“ Brand: Kitchen Craft / Product Type: Pan Handle „
~Health and Safety is Everyone's Responsibility~
I have often banged on about my love of nice kitchen gear and my belief that it's worth paying for good things which will last and this particularly applies to my kitchen pans. I am a major fan of the Viners brand and have some glorious Viners 'Techtonic' frying pans - one large, two mid-sized and a stir-fry pan plus a set of four saucepans in assorted sizes - and I adore them for their blend of beauty and effectiveness. After years of buying cheap pan sets that lasted a couple of years and then gave up the ghost, usually leaving the cupboard full of the remnant 'milk pans' that you never actually use, I realised buying individual pans and buying better quality would pay off in the long run.
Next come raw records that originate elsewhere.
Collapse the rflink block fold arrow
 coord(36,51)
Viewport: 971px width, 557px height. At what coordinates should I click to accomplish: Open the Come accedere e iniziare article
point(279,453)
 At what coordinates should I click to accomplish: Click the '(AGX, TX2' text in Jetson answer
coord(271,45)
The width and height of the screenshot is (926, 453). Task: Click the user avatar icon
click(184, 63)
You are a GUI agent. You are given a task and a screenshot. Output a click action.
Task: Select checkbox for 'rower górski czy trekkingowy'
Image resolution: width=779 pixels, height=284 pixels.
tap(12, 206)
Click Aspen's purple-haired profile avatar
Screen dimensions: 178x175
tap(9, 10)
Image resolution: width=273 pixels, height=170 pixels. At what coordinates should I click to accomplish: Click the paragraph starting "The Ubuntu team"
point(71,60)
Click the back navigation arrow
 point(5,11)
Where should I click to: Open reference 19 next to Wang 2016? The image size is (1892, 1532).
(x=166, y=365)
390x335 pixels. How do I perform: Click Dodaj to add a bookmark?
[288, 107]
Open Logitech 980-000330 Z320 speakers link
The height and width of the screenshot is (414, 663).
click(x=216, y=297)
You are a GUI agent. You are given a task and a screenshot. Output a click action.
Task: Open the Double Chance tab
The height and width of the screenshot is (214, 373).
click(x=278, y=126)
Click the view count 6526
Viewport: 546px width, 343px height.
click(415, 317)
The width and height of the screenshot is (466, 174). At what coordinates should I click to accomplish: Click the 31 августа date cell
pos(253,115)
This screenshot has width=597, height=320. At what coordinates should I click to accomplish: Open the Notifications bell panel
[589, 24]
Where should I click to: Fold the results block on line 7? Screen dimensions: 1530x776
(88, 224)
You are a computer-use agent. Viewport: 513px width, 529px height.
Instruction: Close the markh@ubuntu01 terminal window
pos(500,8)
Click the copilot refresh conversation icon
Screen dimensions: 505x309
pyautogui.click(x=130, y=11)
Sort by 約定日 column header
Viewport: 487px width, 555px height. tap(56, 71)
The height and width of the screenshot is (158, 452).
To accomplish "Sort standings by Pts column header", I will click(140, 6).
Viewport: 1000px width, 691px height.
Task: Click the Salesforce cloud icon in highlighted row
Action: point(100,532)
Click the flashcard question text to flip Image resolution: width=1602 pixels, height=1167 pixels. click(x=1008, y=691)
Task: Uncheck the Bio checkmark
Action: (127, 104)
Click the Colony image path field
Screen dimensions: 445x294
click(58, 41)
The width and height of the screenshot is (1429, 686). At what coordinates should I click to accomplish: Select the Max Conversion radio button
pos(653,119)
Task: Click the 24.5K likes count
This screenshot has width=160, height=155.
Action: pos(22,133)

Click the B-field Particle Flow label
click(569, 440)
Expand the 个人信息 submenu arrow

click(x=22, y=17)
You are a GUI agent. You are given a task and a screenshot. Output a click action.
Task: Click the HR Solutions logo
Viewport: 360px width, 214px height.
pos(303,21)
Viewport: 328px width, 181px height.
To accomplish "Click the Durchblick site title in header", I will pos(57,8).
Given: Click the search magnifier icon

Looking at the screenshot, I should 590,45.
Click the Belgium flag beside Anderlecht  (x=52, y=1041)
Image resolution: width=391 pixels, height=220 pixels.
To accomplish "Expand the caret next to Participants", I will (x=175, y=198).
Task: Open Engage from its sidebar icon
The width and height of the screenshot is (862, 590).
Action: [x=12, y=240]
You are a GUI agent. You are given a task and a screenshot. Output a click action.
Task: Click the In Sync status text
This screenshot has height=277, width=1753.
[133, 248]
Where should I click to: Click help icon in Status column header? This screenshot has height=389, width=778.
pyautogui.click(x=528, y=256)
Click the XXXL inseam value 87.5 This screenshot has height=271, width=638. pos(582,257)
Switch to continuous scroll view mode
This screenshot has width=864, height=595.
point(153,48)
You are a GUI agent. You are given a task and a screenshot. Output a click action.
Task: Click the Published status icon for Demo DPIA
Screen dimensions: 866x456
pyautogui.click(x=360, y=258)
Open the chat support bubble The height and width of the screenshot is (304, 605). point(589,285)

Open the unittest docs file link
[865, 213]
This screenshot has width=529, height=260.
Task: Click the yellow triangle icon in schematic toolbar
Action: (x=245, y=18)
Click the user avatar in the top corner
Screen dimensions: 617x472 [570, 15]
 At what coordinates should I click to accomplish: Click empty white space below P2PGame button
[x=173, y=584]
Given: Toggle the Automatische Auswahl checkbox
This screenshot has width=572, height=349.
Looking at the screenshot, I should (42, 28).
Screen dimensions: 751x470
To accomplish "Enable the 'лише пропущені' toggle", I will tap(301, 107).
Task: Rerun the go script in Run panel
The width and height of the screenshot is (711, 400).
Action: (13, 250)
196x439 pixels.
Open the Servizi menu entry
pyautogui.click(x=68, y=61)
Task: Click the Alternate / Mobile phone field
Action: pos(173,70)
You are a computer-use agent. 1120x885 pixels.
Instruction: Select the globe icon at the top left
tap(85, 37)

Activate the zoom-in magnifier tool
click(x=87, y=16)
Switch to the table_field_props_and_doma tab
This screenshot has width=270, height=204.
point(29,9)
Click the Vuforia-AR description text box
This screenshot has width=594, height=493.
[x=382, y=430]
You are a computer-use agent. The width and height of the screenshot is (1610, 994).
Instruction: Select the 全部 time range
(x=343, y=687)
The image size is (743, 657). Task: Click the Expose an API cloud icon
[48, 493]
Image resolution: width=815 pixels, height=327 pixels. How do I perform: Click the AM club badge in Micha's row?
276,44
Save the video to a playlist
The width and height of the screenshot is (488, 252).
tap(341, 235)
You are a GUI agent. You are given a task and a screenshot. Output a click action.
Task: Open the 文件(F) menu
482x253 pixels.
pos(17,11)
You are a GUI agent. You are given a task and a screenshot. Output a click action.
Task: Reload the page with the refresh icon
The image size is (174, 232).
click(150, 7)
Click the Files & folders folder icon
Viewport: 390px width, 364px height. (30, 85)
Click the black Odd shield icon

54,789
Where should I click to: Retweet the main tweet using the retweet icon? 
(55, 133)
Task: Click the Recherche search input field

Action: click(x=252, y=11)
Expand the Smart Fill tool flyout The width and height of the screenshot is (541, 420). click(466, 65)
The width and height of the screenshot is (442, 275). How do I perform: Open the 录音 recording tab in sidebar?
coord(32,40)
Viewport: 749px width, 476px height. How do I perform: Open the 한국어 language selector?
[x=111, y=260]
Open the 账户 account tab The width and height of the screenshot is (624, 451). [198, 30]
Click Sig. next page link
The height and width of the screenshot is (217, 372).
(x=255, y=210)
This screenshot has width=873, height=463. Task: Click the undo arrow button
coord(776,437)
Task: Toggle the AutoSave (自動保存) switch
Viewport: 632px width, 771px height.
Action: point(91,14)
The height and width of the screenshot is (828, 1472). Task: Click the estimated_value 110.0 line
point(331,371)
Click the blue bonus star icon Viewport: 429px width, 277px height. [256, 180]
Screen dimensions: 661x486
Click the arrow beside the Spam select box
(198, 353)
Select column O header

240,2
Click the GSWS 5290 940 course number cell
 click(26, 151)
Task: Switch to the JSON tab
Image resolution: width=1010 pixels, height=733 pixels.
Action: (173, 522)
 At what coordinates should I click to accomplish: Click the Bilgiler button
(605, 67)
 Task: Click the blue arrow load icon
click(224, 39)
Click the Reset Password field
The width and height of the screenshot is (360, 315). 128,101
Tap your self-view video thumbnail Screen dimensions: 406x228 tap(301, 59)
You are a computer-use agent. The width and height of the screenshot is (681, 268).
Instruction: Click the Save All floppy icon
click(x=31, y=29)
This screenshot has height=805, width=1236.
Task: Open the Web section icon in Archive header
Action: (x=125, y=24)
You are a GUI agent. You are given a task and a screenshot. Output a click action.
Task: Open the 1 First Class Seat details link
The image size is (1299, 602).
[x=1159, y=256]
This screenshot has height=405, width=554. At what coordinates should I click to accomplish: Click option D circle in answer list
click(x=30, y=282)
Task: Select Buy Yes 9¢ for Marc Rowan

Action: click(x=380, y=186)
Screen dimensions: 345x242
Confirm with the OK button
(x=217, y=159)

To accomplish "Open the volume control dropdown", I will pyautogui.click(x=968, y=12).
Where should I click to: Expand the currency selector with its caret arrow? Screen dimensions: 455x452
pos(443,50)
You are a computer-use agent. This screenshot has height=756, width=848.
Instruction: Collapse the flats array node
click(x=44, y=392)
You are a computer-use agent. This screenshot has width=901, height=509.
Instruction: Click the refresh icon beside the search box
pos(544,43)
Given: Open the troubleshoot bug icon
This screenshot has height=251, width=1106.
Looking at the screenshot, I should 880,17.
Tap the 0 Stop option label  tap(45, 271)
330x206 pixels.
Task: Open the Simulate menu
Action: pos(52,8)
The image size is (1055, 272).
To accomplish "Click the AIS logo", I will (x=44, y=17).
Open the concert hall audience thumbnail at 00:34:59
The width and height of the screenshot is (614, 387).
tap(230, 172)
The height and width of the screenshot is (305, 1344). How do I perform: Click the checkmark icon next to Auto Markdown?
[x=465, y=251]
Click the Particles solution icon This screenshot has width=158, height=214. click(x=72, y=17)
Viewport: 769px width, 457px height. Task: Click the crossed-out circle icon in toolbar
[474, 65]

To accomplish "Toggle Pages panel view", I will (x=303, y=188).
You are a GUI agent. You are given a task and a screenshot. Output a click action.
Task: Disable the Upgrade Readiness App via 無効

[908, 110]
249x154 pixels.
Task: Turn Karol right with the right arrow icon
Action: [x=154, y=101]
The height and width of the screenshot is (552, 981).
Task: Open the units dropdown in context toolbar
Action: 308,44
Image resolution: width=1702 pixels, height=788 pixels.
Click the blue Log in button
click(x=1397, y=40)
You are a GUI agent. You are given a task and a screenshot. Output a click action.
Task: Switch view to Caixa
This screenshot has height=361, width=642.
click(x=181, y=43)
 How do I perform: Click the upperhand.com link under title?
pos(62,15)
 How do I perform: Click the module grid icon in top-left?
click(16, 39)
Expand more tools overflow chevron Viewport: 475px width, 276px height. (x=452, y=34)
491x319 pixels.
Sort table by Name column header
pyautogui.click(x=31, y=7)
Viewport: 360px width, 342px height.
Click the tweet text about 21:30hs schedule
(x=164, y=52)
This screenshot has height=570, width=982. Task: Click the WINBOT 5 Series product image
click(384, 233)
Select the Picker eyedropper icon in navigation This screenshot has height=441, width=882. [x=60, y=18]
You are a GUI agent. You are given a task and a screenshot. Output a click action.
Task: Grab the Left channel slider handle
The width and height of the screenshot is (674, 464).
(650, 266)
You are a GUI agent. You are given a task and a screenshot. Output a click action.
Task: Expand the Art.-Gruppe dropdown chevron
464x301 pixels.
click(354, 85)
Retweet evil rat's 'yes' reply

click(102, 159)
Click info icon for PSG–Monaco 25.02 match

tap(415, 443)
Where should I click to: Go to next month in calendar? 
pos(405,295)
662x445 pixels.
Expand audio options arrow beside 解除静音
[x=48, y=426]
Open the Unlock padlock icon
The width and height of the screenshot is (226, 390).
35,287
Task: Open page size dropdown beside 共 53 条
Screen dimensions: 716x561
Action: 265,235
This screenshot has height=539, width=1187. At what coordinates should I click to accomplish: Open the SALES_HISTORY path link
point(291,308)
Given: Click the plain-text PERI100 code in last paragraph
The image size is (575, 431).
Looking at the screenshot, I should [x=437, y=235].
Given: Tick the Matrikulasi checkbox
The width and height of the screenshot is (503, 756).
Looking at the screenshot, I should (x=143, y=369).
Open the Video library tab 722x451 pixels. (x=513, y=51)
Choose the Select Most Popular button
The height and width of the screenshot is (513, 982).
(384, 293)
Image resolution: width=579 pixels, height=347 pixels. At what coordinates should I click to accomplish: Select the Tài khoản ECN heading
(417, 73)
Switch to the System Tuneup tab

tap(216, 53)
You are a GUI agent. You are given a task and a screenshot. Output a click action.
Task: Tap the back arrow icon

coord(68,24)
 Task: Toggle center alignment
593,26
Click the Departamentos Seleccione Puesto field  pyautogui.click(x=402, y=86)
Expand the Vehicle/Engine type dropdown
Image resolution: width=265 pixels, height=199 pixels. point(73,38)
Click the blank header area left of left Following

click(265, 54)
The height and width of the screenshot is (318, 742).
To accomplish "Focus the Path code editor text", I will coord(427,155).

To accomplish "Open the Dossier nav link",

The one thing I hadn't realised when I first started buying better quality pans was that they don't have heat-proof handles. Mind you, plenty of my cheaper pans with allegedly heat proof handles, still caused burns. I was baffled about the use of metal handles on pans for quite some time and eventually I challenged the lovely man in the Viners shop at Cheshire Oaks, but not until I'd invested in half a dozen silicone pan handle covers. He explained that professional chef pans have metal handles so you can bung them in the oven or under the grill to finish stuff off. Think about all those celebrity chef programmes - they're always bunging pans in and out of the oven. Since this is not the sort of thing I'd ever done, I realised that it did make sense and was soon using the grill to finish off omelettes and melting cheese onto dishes straight in the pan.
If you've ever wondered why chefs run around the kitchen with a tea towel over their arm or shoulder, it's to avoid burning their hands when lifting pans. I suspect many are ex-mafia hitmen trying to burn off their fingerprints but that might just be the Italian restaurant where I used to go. Perhaps it also explains why they seem to swear so much. For us mere mortals who haven't developed asbestos hands or a drink habit that numbs the impact of picking up a hot pan, I recommend silicone pan handle covers such as the Kitchen Craft Pan Handle Sleeve.
These sleeves come in a range of bright colours and I have most of them. I've also bought an identically shaped one in black from the Denby shop and I've seen them labelled as Zeal as well as Kitchen Craft. This makes me suspect that one company is making for lots of others as the designs are identical. My particular favourites are the bright orange and hot pink handle covers.
Each cover is made of brightly coloured, heat resistant silicone. At its narrowest points it's approximately 3mm thick but raised bobbles on the outside and gripping ridges on the inside mean that most of the time it's effectively thicker than this. The total length is about 16 cm and the width is 4.5 cm. Not all pan handles are identical in size but most will fit well with one of these sleeves, thanks to the ridges inside. These ensure that most sizes of handle will be held firmly in place. If you try and yours doesn't fit - take it back. There's no point having a sloppy sleeve as you're more at risk than you would be without one. You wouldn't want to pick up your pan and have the handle slide out of the sleeve. The bobbles on the outside help to give the sleeve a good grip and even with damp hands it shouldn't slip out of your grasp.
If you like to put your pans into the oven to finish things off, the silicone is heat resistant to 260 degrees C so you don't need to remove it before sticking it in - in fact you shouldn't as the sleeve will help you to take the pan out again safely.
The first time you use these, I recommend you slide the sleeve onto the handle before you start cooking. With a bit of practice, you can get the hang of sliding one onto an already hot handle but I don't recommend it and I usually need to use a silicone mini-mitt to hold the pan firmly in place before attempting such a manoeuvre. If you have several sleeves, you can just leave them in place all of the time - putting them (and their attached pan) into the washing up bowl or even the dishwasher - but most people will only buy one to start with until they're sure it's worth using. In that case, make sure the pan is cool again before you attempt to remove the sleeve.
~More than just a pretty sleeve~
On a practical note, the bright colours are not just fun and decorative - if you have a family member with sight problems, the bright blocks of colour can help them to cook more safely. Older people with arthritic hands or poor grip may also find that the sleeve gives an otherwise smooth and slippy handle a better and more comfortable feel.
One small tip. If you buy one of these and the shop have put a price tag on a plastic loop through the hanging hole, cut it off - don't pull. I did this on my first one and immediately broke the loop. The plastic holding the tag was stronger than the silicone. I'm inclined to think there's nothing silicone can't cope with but I'm wrong - it doesn't like violent tugging.
These will usually cost a few pounds - say £4 to £6 depending on where you find one. There are very cheap prices on Amazon but watch out for rip-off P&P from traders.